El arañazo de la ambivalencia, fácil de juzgar desde la distancia de la butaca y difícil de sortear cuando se es actor, se profundiza bajo la idea de que lo hecho sobre cada paciente fue válido en nombre del bien colectivo. El relato supone que el sacrificio, no por propia voluntad, de unos cuantos cientos de personas a favor del conocimiento científico y médico era lícito porque redundaría en el beneficio de gran parte de la comunidad afroamericana.

Centroamérica

Lo ocurrido en Tuskegee no fue una excepción porque tuvo ramificaciones tardías.

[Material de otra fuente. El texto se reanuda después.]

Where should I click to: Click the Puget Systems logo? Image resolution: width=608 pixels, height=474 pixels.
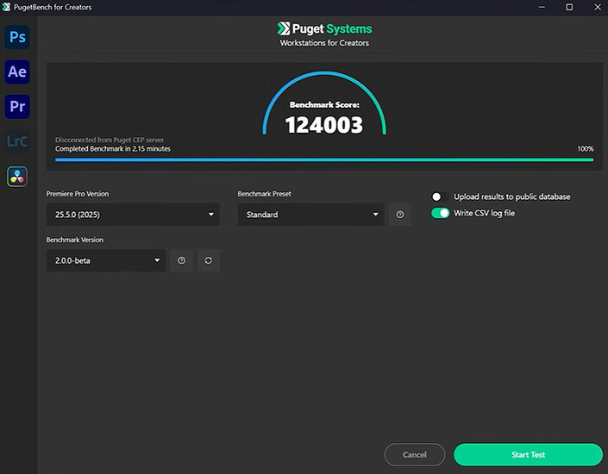click(324, 29)
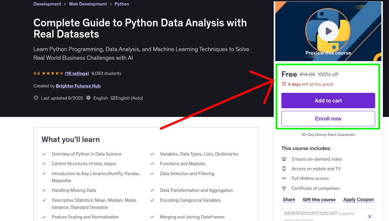Open the 16 ratings link
This screenshot has height=221, width=389.
pyautogui.click(x=77, y=73)
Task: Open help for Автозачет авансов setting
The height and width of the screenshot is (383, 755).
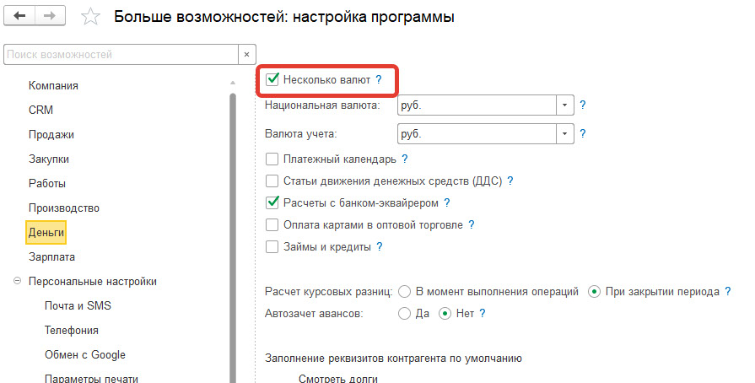Action: pyautogui.click(x=483, y=313)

Una fue en Guatemala, entre 1946 y 1948, bajo el patrocinio de los Servicios de Salud Pública de los Estados Unidos y la Oficina Sanitaria Panamericana. Con la finalidad de estudiar los efectos de la penicilina como agente preventivo y curativo en la sífilis, se infectó con esta enfermedad, a través de la inoculación directa y de prostitutas portadoras, a prisioneros y pacientes de un instituto para enfermos mentales. El estudio estuvo dirigido por el Dr. John Charles Cutler, vinculado al experimento de Tuskegee. Estos sucesos fueron conocidos recién en el año 2010 gracias al trabajo de la historiadora Susan M. Reverby, lo que motivó que el presidente de los Estados Unidos de entonces, Barack Obama, pidiera perdón al pueblo guatemalteco, una singular forma de saldar los dramas de un pasado muy próximo. Sin embargo, estos reconocimientos y pedidos de disculpas no suelen cuestionar las convicciones heredadas de esos mismos sucesos.

El Informe Belmont

El conocimiento público del experimento de Tuskegee dio origen en 1979 al Informe Belmont, desarrollado por la Comisión Nacional para la Protección de los Sujetos Humanos ante la Investigación Biomédica y de Comportamiento. Este documento se consolidó como una referencia fundamental cuando se debe evaluar los significados de las acciones que afectan a las personas involucradas en estudios médicos experimentales. En cualquier caso, lejos está de ser este el punto final sobre el tema. Nuevas técnicas biomédicas complican y complejizan los aspectos éticos de las decisiones a tomar, en particular cuando se hacen sobre la resbaladiza pendiente del bien público.